The outstanding amount required to fulfil the project’s target will be raised from individuals and public funding, along with support from trusts and foundations. Thus far £32.7 million of the overall £35.5 million fundraising target has already been sourced.
“This is a unique and important chapter in our history as we embark on our journey to deliver a transformed National Portrait Gallery, which will enable us to become more welcoming and engaging to all and fulfil our role as the nation’s family album,” according to Nicholas Cullinan, director at the National Portrait Gallery.
During the closure, around 300 artworks, some of which have seldom left the St Martin’s Place site, will go on tour through a series of partnerships and collaborations with a range of galleries and museums.
Where will the collection go?
The National Programme of Activities, which will see portraits travel the length and breadth of the UK, will include:
- New regional exhibitions drawn from the National Portrait Gallery Collection in cities including York, Bath, Liverpool, Newcastle and Edinburgh
- A major partnership with Coventry City of Culture in 2021
- The Gallery’s flagship Coming Home programme, supported by £400,000 from the DCMS, will take artworks to related locations – the portrait of Malala Yousafzai will, for instance, travel to Aston Hall in Birmingham
- A series of special projects with London’s National Gallery
- The Gallery’s National Skills and Knowledge exchange programme
- Partnerships with communities and schools across the UK
Exhibitions featuring the gallery’s artworks will also head to Japan, Australia and the United States during the closure.
“We are delighted to be able to partner with organisations across the UK and internationally to share our Collection to new and existing audiences,” added Cullinan. “We look forward to hearing from other organisations who are interested in working with us during this time, so that we can make the most of this extraordinary opportunity to circulate a national collection as widely as possible in both innovative and collaborative ways.”
The decision to close between 2020 and 2023 has provoked a very pointed response from FDA, a union representing some of the National Portrait Gallery’s senior staff. The closure will “inevitably lead to uncertainty, potential redundancies, and other complications for the museum’s staff,” according to the organisation.
Helen Kenny, FDA’s national officer for culture, said: “We understand that the decision to close outright was a difficult one for the National Portrait Gallery to make, and that they’re rightly concerned about staff and visitor safety during its construction phase. However, the FDA is focused on the more than 250 people who work for this institution.”
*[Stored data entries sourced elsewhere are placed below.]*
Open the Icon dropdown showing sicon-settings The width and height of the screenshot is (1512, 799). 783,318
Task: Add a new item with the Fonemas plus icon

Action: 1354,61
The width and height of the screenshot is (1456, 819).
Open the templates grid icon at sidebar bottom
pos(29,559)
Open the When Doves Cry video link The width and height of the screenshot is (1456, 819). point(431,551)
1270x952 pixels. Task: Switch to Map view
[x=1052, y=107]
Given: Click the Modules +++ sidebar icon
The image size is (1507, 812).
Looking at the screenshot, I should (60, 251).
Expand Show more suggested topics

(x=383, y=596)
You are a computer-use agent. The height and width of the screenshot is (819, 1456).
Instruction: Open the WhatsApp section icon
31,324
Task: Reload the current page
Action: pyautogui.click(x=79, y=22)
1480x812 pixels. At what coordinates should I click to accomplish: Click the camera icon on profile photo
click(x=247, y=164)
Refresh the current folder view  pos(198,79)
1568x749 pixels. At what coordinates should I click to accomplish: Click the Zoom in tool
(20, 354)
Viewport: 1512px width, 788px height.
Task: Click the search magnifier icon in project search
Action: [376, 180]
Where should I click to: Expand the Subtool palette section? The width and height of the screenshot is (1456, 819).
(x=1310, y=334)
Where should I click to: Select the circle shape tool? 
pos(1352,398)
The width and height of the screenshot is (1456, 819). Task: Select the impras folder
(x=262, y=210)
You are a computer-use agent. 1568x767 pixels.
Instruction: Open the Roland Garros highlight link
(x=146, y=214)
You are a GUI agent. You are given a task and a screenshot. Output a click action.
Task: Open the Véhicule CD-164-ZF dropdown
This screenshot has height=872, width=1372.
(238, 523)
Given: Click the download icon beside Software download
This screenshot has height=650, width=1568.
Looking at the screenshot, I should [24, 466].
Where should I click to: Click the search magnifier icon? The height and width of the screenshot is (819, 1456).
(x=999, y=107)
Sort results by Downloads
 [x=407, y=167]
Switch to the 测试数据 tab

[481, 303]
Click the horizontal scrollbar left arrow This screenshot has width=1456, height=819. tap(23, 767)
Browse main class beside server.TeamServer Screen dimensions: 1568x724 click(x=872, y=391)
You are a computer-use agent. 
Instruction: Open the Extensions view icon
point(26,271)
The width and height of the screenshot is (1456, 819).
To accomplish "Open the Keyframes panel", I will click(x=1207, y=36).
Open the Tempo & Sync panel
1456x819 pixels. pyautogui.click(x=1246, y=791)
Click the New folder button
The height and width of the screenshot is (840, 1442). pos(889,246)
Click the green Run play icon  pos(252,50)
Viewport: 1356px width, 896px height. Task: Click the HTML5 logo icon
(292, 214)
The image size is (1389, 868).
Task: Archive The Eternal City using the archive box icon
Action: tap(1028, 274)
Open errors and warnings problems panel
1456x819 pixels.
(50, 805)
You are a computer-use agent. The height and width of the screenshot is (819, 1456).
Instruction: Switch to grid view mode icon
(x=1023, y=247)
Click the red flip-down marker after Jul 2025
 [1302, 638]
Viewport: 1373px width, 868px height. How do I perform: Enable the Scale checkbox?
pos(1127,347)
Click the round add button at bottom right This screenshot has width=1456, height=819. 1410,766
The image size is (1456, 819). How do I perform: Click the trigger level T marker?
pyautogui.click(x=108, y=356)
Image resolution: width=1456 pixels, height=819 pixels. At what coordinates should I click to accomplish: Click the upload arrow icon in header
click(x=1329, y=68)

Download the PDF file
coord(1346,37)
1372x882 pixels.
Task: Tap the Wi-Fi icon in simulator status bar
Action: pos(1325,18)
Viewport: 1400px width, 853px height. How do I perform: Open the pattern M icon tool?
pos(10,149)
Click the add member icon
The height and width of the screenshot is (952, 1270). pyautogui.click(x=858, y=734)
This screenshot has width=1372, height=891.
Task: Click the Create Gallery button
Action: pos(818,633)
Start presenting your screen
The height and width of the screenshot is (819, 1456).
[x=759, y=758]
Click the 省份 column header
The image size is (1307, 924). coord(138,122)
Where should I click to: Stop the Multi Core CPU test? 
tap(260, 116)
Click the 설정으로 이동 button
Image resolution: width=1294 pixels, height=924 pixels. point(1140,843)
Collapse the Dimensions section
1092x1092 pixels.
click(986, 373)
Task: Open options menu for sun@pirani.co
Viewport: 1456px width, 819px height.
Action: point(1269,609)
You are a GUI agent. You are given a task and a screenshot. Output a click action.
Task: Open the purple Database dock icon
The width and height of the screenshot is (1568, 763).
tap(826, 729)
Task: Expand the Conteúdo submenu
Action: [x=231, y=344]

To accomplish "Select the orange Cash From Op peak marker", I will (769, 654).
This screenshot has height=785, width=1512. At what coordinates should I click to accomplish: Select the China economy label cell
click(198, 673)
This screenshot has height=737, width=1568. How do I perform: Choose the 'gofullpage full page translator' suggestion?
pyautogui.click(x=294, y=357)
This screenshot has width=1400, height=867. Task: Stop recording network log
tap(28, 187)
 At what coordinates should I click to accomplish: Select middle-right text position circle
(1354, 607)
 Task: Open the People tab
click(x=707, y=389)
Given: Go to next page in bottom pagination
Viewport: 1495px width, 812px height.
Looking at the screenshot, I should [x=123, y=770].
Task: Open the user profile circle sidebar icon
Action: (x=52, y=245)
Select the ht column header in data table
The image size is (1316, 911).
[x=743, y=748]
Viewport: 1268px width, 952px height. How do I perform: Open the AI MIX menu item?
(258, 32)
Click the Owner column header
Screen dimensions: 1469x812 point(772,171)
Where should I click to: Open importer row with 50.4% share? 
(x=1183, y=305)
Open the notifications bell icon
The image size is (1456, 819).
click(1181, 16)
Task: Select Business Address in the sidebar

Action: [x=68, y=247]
Addressing the fears surrounding employees’ futures, the gallery told us the closure will necessitate staff changes and there will inevitably be some job losses. Part-time working, career break and secondment opportunities are all being explored by National Portrait Gallery during the build.
The organisation is also in active consultation with several unions and the DCMS. One of these unions, FDA, is encouraging all workers to join a representative body. “We are not certain what will happen,” Kenny continued, “but we can be certain that whatever the future, it will be easier to face with the support of an independent trade union.
“You can’t join a union after you’ve been let go. You can’t get help after the risk of redundancy has been confirmed. Which is why we’re encouraging staff to take this opportunity to join a union, before it’s too late.”